# Lo que se pide
Imprime el pasaje del texto sobre los figurines teatrales empezando en "Analizando el trabajo" y terminando en "y fuerza expresiva.", sin cambiar ni una palabra.

# Fragmento del documento
○ ○ ○

Si en la vida cotidiana es como dice el refrán: el hábito hace al monje, en el escenario el figurín es capaz de crear condes, duques, mujeres del pueblo, ninfas y diosas, todo lo que la imaginación de un escenógrafo desee. “Los figurines hacen el puente entre el actor y el ojo del espectador. Son líneas, formas, colores y significados que tienen la función de conectar al actor con el público, suministrando pistas sobre aquel que lo viste, manifestando incluso externamente las formas internas de un personaje”, explica Fausto Viana, qué defendió en marzo su tesis doctoral con el tema El figurín de las renovaciones escénicas del siglo XX: un estudio de siete directores. Al leerla entendemos la magia teatral de los hábitos para crear monjes ante nuestros ojos.
Analizando el trabajo de creación de figurines de Appia, Craig, Stanislavsky, Artaud, Brecht, Reinhardt y Mnouchkine, Viana denota la importancia de los trajes en el desarrollo del arte de actuar y de cómo éstos fueron un componente importante en la búsqueda de un teatro moderno, que procura el arte total, hecho de aparente sencillez, pero con inmensa sutileza y fuerza expresiva.
El investigador organizó una muestra de figurines de seis de las piezas analizadas en su doctorado. La exposición, Trajes e cena [Los trajes y la escena] estará en cartelera en el Teatro Municipal de São Paulo hasta el 21 de junio, en el Salón dos Arcos. Allí pueden verse los figurines de Los Cenci (Artaud), 1789 (Mnouchkine), Las bodas de Fígaro (Stanislavsky), El sueño de una noche de verano (Reinhardt) y Hamlet (Craig). “La principal característica de sus trabajos es la búsqueda del todo, de la integración de todos los elementos que integran un espectáculo. El figurín forma parte de esa búsqueda pues, más allá de integrarse al todo, viste y revela el núcleo más importante del espectáculo: el actor y su cuerpo”, dice.
Curiosamente, todo el proceso se inició con una constatación hoy en día obvia: el mundo y -por supuesto- los actores que pueblan ese mundo escénico son tridimensionales. Durante siglos los escenificadores se contentaron con figurines hermosos pero vacíos, y con escenarios compuestos de telones pintados. Todos los directores investigados por Viana se dieron cuenta de que había una necesidad de cambio: era necesaria una nueva escena, más expresiva, para sacar al espectador de su pasividad. Todas las artes deberían estar al servicio de un ideal mayor que el de la belleza: la adecuación a la dramaturgia. “Era necesario expresar la verdad escénica de adentro hacia afuera, del interior del artista hacia su exterior, como una verdad vivida y no representada falsamente.”
El pionero de este nuevo camino fue un tímido suizo, que durante toda su vida poco contacto práctico tuvo con el mundo teatral, aunque sus ideas influyeron sobre los creadores que le siguieron: Appia. Siendo un apasionado por Wagner, Appia se percató de los límites de la escenificación bidimensional y de las posibilidades de reunir artes mediante un juego de luces, formas y colores. “Todo lo que es falso en el palco desagrada a Appia. Deseaba reorientar el teatro, trabajándolo como una obra de arte viva, que reúne a todas las otras para llegar a los espectadores”, observa Viana.

○ ○ ○

# Extracto original

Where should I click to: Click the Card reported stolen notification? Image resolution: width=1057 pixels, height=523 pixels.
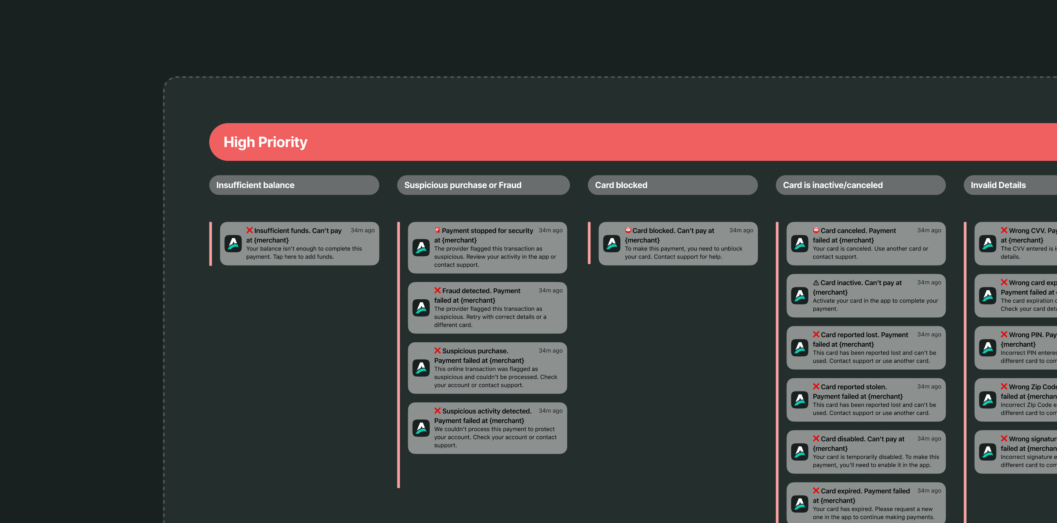point(866,399)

○ ○ ○

# Solución del ejercicio
Analizando el trabajo de creación de figurines de Appia, Craig, Stanislavsky, Artaud, Brecht, Reinhardt y Mnouchkine, Viana denota la importancia de los trajes en el desarrollo del arte de actuar y de cómo éstos fueron un componente importante en la búsqueda de un teatro moderno, que procura el arte total, hecho de aparente sencillez, pero con inmensa sutileza y fuerza expresiva.